Entries shown

— start —

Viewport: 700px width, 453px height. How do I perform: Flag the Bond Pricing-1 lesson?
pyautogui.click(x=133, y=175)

— end —
— start —

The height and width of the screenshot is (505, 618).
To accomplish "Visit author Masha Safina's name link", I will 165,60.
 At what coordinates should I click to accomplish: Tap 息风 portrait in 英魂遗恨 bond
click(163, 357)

— end —

Put every line of the material from the one containing "At what coordinates" down to the one containing "click(163, 357)", both included, into a Markdown table with the columns Row and Text. Number the rows and omit any blank lines.

| Row | Text |
|---|---|
| 1 |  At what coordinates should I click to accomplish: Tap 息风 portrait in 英魂遗恨 bond |
| 2 | click(163, 357) |